Qu’il s’agisse de l’abolition de l’esclavage, de l’apartheid en Afrique du Sud ou de la désobéissance civile non violente en Inde, le message était toujours le même : la Palestine n’est pas une bataille, elle est une histoire humaine épique qui raconte encore et encore comment l’opprimé se lève contre l’oppresseur. « Pour comprendre notre histoire, nous devons comprendre la bataille séculaire de l’homme pour la liberté ». Mon père avait la ferme conviction que pour être utile à la Palestine, il nous fallait être une partie du monde, pris dans son ensemble. « La Palestine, ce n’est pas un point minuscule sur la carte, » disait-il toujours, « c’est l’éveil de la conscience humaine ».
Quant à ma mère, jamais elle n’a failli à nous donner son amour paisible et infini, débordant de toutes les couleurs d’une culture qui ne peut être ni étouffée, ni déniée, ni oubliée. Si vous aviez passé un moment avec ma mère, vous auriez vu qu’Israël avait perdu la bataille d’avance, de ses propres mains. Toujours elle mettait sur la table de la nourriture palestinienne, elle racontait des histoires traditionnelles palestiniennes, nous chantait des berceuses palestiniennes, et lorsque nous étions prêts de partir pour commencer nos propres vies, elle orchestrait pour nous des mariages palestiniens auxquels aucun détail d’autrefois ne manquait. La Palestine vit sans interruption à travers cette armée de millions de mères palestiniennes exilées qui, comme ma mère, sont devenues un pont solide vers la patrie de leurs familles.
Ma famille vit en exil depuis maintenant plus de 40 ans, et même si j’ai pu me rendre souvent en Palestine, je n’y ai jamais vraiment vécu. Pourtant, et tout Palestinien de la diaspora vous dirait de même, la Palestine vit en moi. Je suis maintenant tressée dans une tapisserie du militantisme palestinien qui m’insère dans la communauté plus vaste des défenseurs des droits humains et de la justice. Mon village mondial est rempli de gens inspirés et de leurs histoires de triomphes et de tourments face à l’oppresseur. Aujourd’hui, je sais avec certitude que ma belle Palestine n’est pas juste un morceau de géographie auquel aspirent mes parents, et que les gens de mon peuple n’ont pas tous comme moi les mêmes yeux, la même peau ou les mêmes cheveux sémitiques. Ma Palestine est partout où il y a l’injustice dans ce monde et mon peuple est chercheur de la vérité et milite pour la paix. Ce sont mes sœurs et mes frères.

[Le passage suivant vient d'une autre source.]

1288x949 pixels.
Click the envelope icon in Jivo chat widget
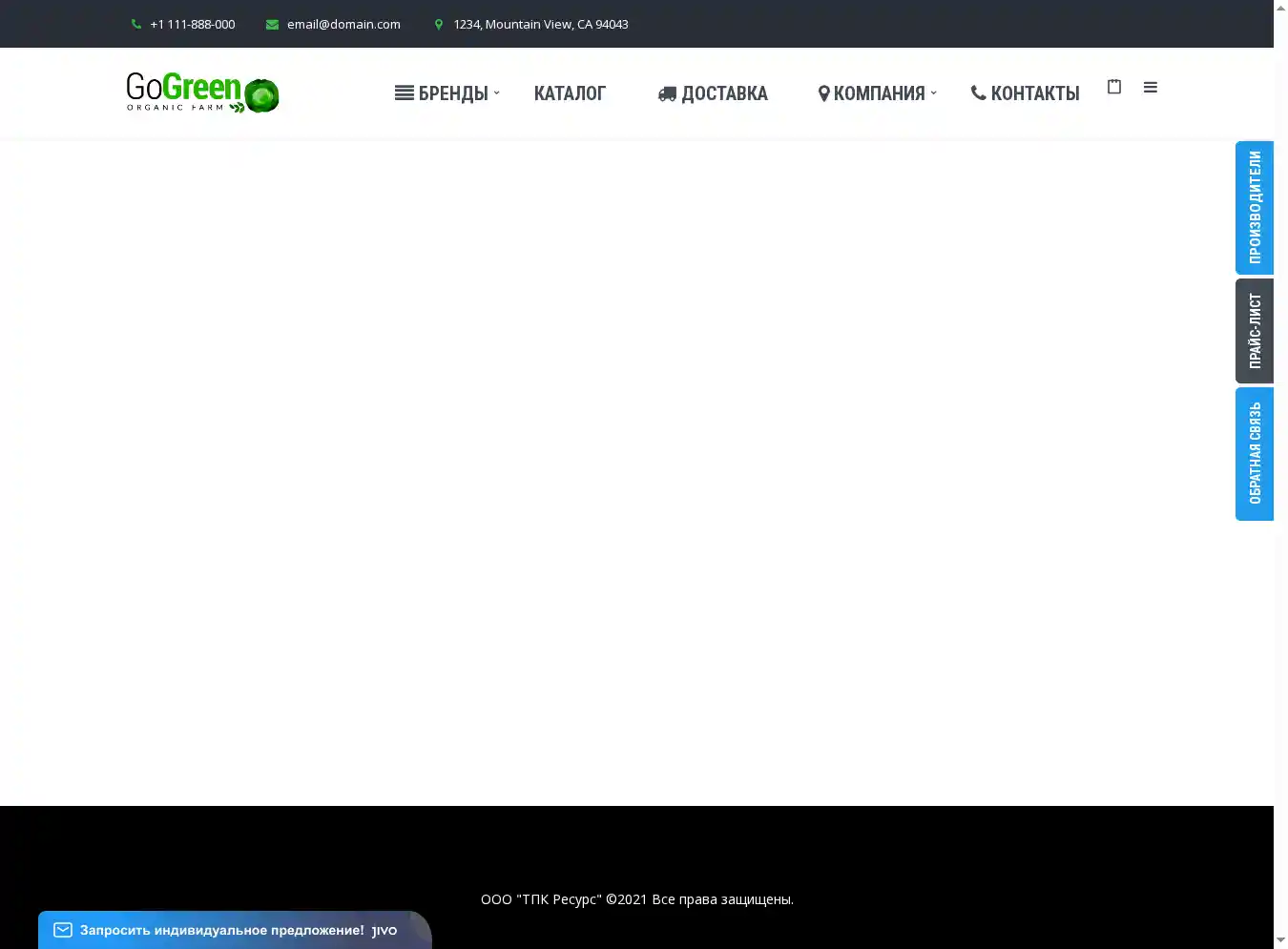(x=63, y=930)
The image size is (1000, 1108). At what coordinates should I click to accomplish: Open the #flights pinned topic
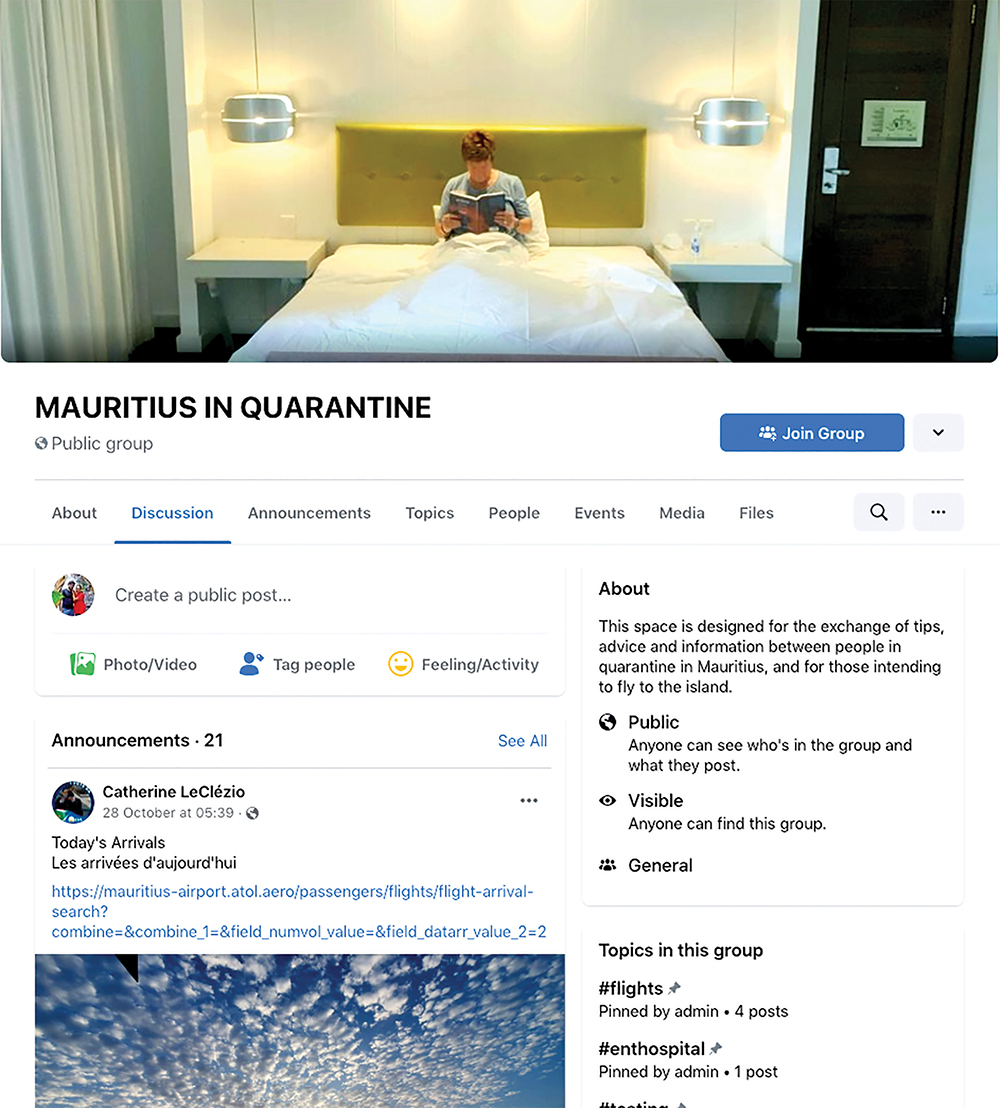[x=630, y=988]

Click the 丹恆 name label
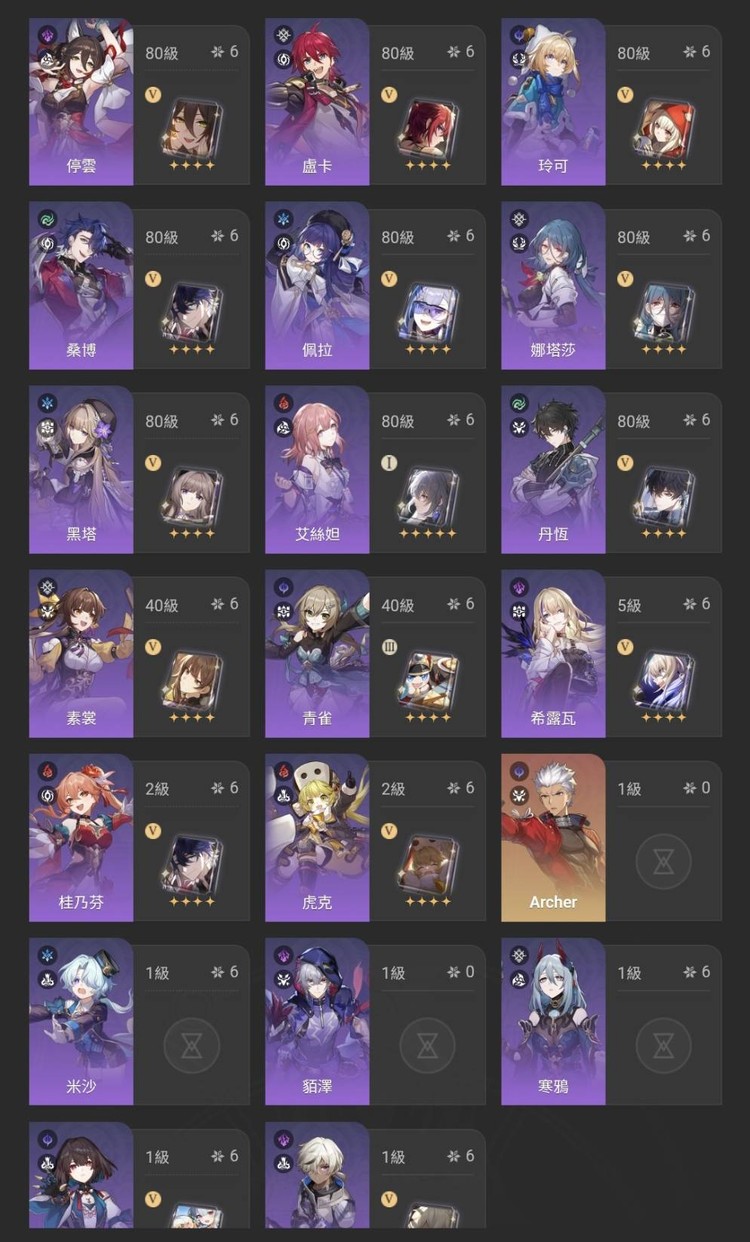[x=553, y=534]
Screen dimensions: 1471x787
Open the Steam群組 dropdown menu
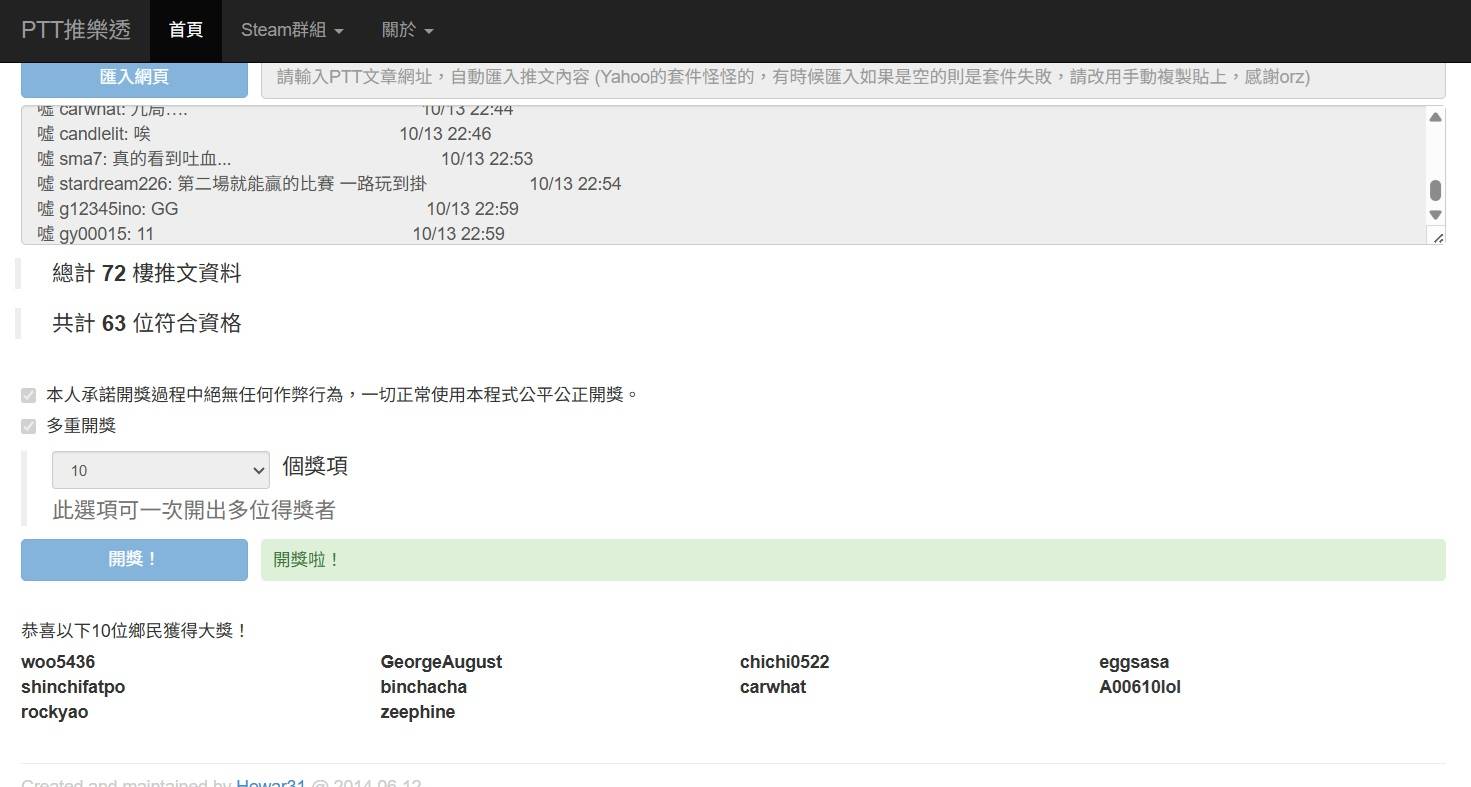[292, 30]
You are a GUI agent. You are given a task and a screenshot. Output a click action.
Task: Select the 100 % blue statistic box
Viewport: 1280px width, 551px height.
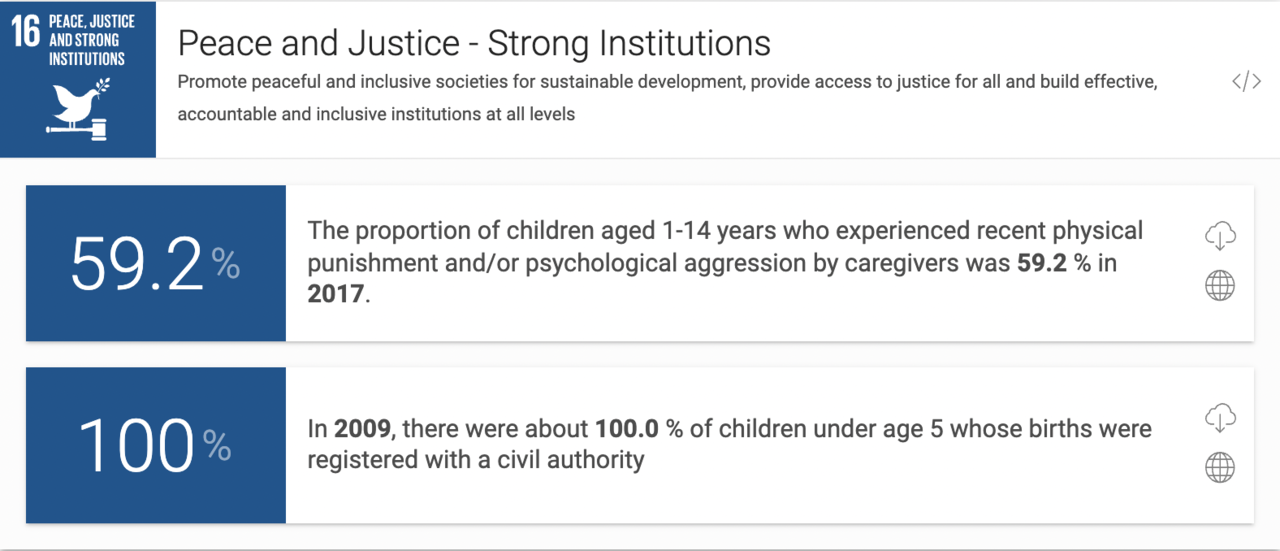[x=156, y=445]
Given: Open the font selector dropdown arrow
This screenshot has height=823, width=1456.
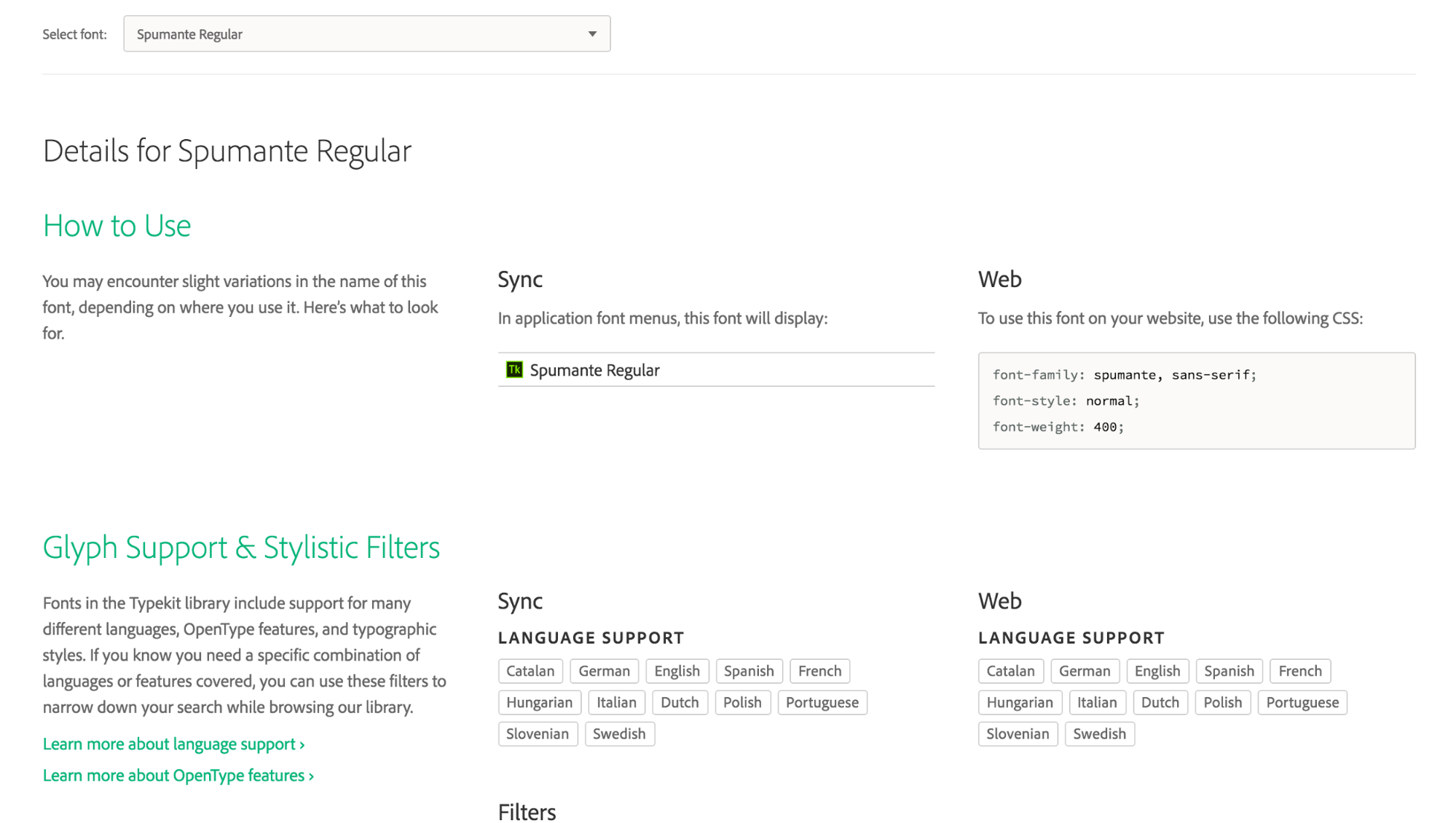Looking at the screenshot, I should (592, 33).
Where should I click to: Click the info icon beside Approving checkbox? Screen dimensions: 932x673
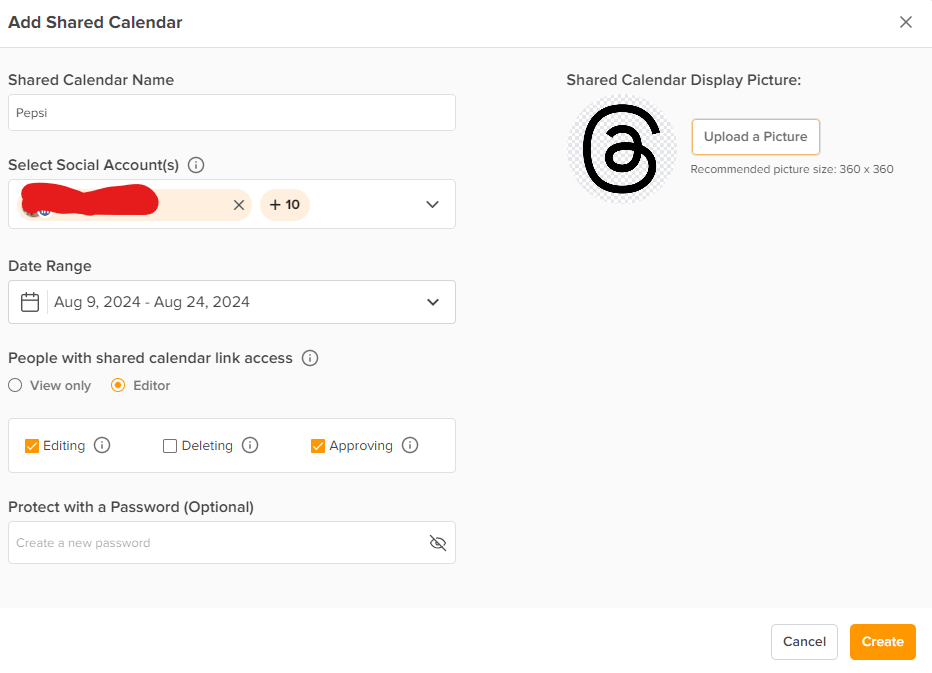tap(410, 445)
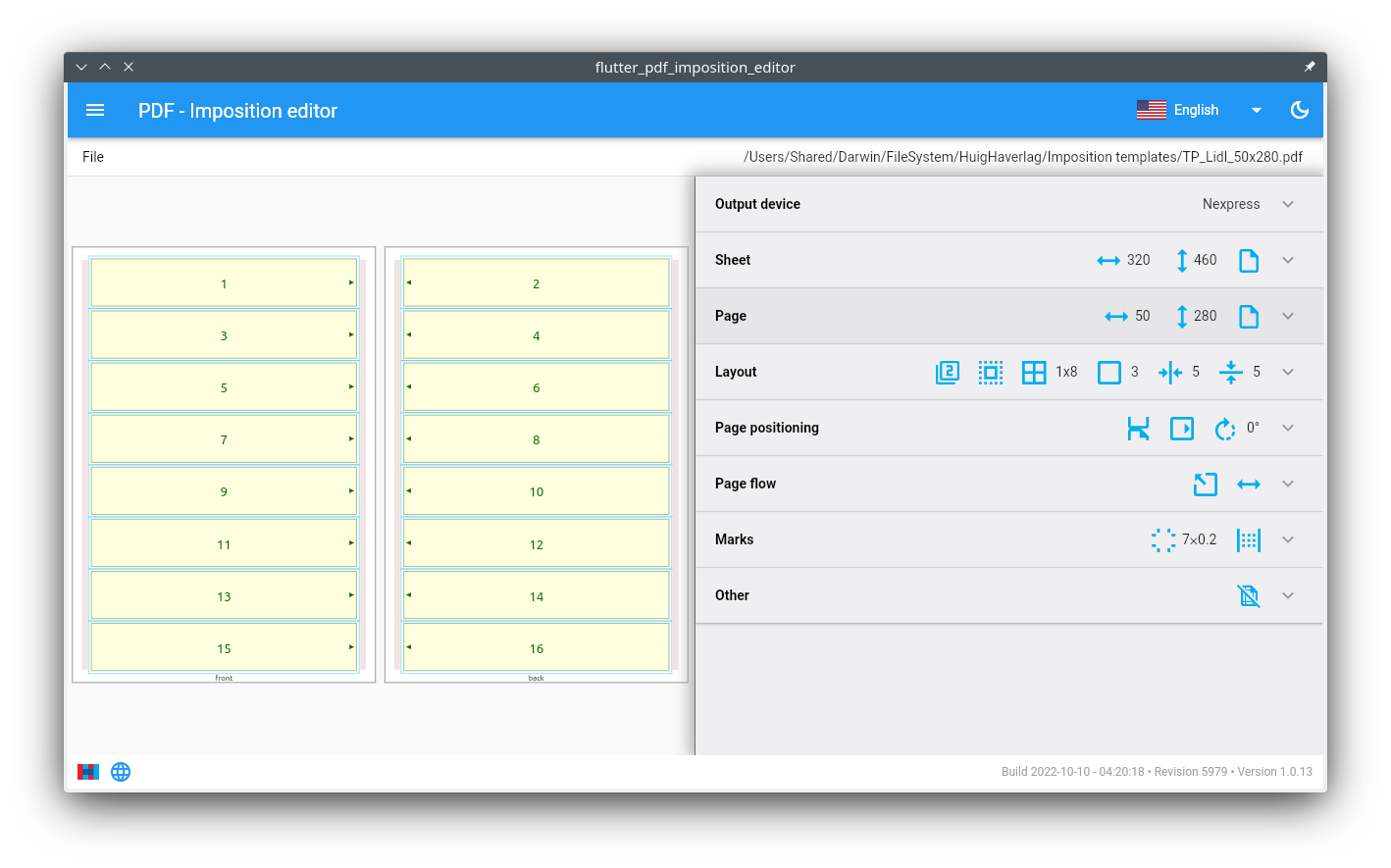Click the Page size page icon
Image resolution: width=1391 pixels, height=868 pixels.
tap(1248, 317)
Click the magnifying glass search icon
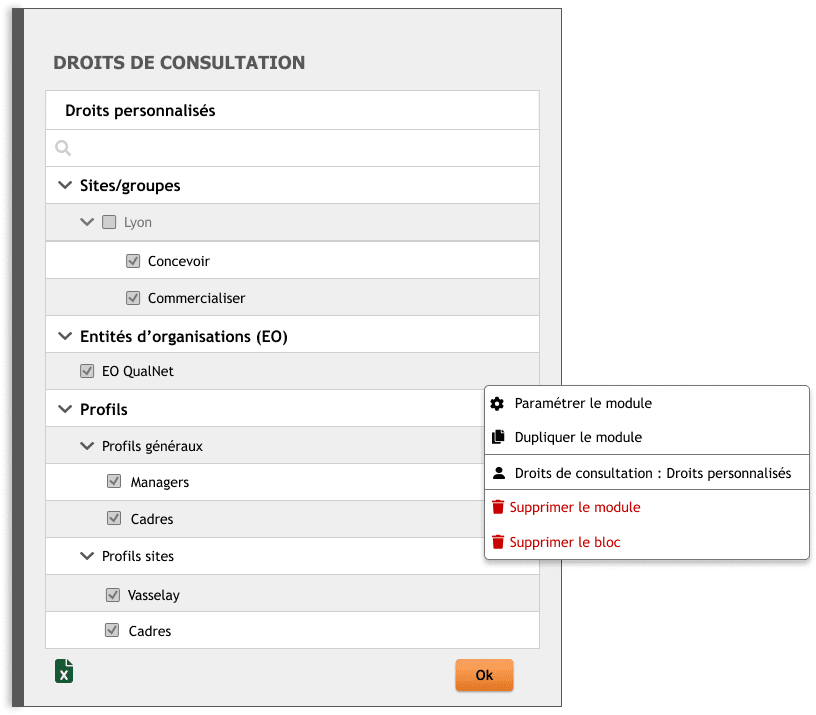The width and height of the screenshot is (816, 715). 62,148
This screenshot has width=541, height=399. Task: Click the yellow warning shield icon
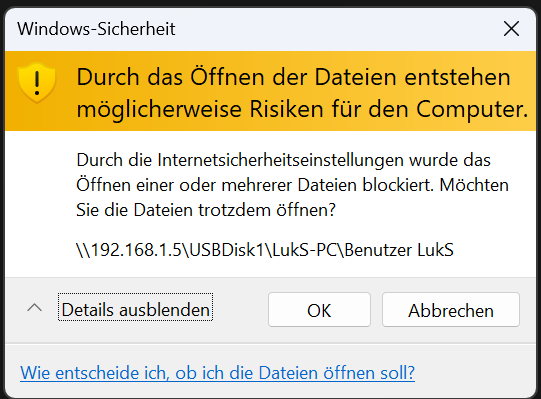[37, 83]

Je regarde la photo que mes parents m’ont envoyée, comme leur parcours est extraordinaire et quels exemples ils sont pour nous. Oui, ma belle Palestine transcende l’espace et le temps. Elle est beaucoup plus vaste que n’importe quel pays sur une carte. Elle est un sillage d’oliviers plantés à travers ce globe. Ma belle Palestine est l’esprit humain, invaincu et infrangible, qui dépasse les frontières, les murs et l’oppression.
Samah SABAWI
Samah Sabawi est écrivain, dramaturge et poète. Elle est née à Gaza, et réside en ce moment à Melbourne, Australie.